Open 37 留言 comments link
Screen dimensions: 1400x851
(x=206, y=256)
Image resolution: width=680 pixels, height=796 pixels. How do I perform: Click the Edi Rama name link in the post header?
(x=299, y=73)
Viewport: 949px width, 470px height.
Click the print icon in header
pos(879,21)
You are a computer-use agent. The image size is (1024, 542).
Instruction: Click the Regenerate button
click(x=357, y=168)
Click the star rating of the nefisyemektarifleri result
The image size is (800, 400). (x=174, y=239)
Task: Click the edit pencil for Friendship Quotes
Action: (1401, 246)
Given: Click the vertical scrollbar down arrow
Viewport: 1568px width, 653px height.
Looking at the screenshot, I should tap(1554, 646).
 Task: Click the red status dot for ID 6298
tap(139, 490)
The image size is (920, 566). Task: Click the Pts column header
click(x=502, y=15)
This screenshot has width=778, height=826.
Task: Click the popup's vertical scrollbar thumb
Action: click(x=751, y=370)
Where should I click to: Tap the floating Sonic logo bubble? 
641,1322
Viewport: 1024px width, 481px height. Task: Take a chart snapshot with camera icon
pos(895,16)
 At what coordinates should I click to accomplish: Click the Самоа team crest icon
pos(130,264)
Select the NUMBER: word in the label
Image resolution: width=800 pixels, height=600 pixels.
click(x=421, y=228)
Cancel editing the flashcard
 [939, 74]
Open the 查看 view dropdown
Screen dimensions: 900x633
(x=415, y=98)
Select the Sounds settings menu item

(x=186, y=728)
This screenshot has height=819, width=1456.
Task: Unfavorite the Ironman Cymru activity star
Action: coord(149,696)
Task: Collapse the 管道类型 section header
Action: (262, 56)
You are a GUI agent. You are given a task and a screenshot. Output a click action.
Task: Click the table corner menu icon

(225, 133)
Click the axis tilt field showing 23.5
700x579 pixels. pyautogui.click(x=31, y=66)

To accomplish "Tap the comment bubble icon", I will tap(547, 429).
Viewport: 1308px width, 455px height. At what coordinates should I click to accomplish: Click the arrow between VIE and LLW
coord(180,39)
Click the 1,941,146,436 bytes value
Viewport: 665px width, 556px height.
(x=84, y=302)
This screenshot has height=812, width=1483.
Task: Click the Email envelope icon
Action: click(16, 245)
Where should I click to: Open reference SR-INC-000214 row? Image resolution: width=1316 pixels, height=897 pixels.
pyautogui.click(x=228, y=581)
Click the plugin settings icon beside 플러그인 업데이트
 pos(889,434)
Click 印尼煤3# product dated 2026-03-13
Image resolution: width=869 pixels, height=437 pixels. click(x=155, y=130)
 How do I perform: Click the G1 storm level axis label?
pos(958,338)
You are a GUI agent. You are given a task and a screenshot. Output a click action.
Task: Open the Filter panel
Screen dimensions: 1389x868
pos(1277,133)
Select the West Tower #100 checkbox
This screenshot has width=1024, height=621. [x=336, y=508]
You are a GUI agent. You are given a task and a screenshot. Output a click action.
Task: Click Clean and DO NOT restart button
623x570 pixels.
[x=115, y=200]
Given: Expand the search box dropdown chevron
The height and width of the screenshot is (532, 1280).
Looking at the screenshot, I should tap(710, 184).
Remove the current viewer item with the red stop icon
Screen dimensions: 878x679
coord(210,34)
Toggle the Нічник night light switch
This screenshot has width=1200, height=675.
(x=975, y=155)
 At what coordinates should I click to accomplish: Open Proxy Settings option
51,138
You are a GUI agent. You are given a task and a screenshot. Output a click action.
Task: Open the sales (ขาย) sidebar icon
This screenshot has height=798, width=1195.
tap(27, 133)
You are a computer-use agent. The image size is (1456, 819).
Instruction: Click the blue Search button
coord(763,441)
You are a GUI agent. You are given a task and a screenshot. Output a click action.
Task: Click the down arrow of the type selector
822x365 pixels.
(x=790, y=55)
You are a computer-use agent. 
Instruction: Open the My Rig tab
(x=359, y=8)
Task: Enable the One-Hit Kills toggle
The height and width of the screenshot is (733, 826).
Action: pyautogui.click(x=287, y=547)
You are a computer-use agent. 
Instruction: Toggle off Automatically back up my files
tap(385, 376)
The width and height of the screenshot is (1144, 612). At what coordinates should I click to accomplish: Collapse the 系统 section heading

******************************

Task brief — Among the entries above, how many lines contain the string "computer"? Only the number should be given.

Expected answer — 4